== Фрагмент документа

Авторы оценивают как основной парадокс рассматриваемого процесса тот факт, что человек сам создает социальный мир, но затем воспринимает его как нечто иное – внешнее, сопротивляющееся его попыткам что-то изменить в реалиях этого мира или обойтись без них, имеющее над ним принудительную власть. В свете этого соображения действительно органично выглядит сделанная ими ссылка на идеи К. Маркса. В некоторых моментах рассмотренный процесс близок к разработанной Марксом категории отчуждения как глобальной характеристики социальной реальности в классовых обществах. Под отчуждением в трактовке К. Маркса понимается превращение социальных реалий, созданных человеком и изначально выражающих его собственную сущность, во внешние силы, чуждые и враждебные ему. "Собственное деяние человека становится для него чуждой, противостоящей ему силой, которая угнетает его, вместо того чтобы он господствовал над ней"[112]. Первичным является процесс отчуждения различных сторон труда (условий, средств, результатов, самой трудовой деятельности) – труд становится не способом самоосуществления человека, а инструментом, средством существования. Но далее в сферу отчуждения попадают и социальные институты, и нормы, предписываемые ими, поскольку они функционируют как системы, не ориентированные на интересы человека, защиту его прав. Социальные силы, которые по существу являются объединенными силами человека, превращаются в стоящую над людьми власть, происхождения и тенденций развития которой они уже не понимают. "Это консолидирование нашего собственного продукта в какую-то вещную силу... вышедшую из-под нашего контроля, идущую вразрез с нашими ожиданиями и сводящую на нет все наши расчеты, является одним из основных моментов во всем предшествующем историческом развитии"[113]. Этот процесс соотносится в марксизме также с понятием фетишизации, т.е. отношения к товарам, деньгам, юридическим установлениям, различным символам и т.д. как к самостоятельным сущностям.

К. Маркс рассматривал общество с высоким уровнем классового антагонизма и соответственно – ситуацию полного разрыва генетических связей между объективированными социальными реалиями и порождающими их взаимодействиями. Вероятно, можно говорить о том, что это крайняя степень выражения общего социального процесса объективации человеческой деятельности в результатах, которые обретают относительно независимое от человека существование. Собственно, это происходит в любой форме деятельности. Произведенное ремесленником изделие выходит из-под его власти и получает собственную, иногда длинную биографию, полную неожиданных поворотов (например, если это статуэтка Бенвенуто Челлини), может использоваться способами, которых не предвидел мастер (например, ткань, изготовленная индийской женщиной как сари, используется европейским дизайнером как элемент декора) и т.д. Написанное литератором произведение становится культовым или эпатажным, ложится в основу какого-то социального движения, получает неожиданные интерпретации. Иначе говоря, этот процесс генерации в человеческой деятельности объектов, приобретающих относительно самостоятельное существование, происходит и в сфере материального, и в сфере идеального. Если источником является объединенная деятельность людей, устойчивость и потенциальная способность к самоподдержанию результата может быть существенно усилена эти обстоятельством. Если при этом коллективная деятельность внутренне противоречива (о чем говорит К. Маркс), результат будет заключать в себе отпечаток и тенденцию к развертыванию этого антагонизма. Процесс объективации результатов деятельности составляет, по существу, основной механизм развития культуры.

====
== Исходные данные

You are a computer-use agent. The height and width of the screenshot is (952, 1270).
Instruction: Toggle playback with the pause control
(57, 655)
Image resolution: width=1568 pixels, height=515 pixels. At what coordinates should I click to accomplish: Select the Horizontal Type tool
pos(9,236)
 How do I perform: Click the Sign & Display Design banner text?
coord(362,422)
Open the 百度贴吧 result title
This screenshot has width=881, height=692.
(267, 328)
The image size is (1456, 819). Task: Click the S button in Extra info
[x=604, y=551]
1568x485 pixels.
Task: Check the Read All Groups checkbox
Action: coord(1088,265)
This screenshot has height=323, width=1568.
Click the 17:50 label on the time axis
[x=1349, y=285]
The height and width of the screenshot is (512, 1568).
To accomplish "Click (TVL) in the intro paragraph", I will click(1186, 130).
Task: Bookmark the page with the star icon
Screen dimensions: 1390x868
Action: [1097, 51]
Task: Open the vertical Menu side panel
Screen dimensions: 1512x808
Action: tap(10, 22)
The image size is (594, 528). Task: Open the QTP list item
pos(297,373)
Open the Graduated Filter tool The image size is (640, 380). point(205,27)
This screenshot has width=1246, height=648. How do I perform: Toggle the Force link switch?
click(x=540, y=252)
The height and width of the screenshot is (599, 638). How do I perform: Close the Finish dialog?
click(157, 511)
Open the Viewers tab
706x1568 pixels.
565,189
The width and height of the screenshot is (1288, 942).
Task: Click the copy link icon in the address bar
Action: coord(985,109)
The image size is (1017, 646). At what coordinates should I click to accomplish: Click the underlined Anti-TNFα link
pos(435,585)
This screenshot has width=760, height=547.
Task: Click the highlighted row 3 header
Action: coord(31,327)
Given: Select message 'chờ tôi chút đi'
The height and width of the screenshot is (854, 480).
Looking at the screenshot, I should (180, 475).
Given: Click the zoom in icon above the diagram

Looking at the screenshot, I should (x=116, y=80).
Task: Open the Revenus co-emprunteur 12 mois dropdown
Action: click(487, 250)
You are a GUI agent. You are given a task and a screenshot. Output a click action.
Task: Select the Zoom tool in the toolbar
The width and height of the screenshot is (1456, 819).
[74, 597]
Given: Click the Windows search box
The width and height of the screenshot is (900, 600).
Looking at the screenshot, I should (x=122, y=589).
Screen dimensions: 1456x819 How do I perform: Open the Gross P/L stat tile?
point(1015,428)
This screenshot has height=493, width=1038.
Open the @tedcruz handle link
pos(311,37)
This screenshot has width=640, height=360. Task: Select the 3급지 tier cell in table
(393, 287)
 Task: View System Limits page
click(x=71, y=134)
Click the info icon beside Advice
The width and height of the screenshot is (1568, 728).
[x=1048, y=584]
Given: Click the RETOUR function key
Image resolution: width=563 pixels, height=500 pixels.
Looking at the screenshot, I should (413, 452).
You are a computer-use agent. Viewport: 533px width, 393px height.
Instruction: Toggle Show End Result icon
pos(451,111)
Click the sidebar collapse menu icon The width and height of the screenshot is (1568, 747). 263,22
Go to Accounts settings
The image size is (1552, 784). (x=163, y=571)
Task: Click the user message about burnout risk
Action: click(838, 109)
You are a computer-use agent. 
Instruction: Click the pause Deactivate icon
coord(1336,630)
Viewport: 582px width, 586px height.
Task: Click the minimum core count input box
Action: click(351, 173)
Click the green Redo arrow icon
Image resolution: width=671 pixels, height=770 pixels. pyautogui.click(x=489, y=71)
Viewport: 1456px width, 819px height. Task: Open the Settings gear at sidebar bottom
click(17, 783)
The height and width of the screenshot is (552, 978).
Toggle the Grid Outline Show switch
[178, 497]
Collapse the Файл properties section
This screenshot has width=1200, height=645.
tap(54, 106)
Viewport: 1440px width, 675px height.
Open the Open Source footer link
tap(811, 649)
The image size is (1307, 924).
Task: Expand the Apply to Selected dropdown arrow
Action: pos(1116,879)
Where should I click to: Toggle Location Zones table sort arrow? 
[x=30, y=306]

====

--- Задание ---
Пожалуйста, ответьте по фрагменту документа: какой процесс отчуждения в нем назван первичным?

--- Ответ к заданию ---
Отчуждение различных сторон труда: его условий, средств, результатов и самой трудовой деятельности.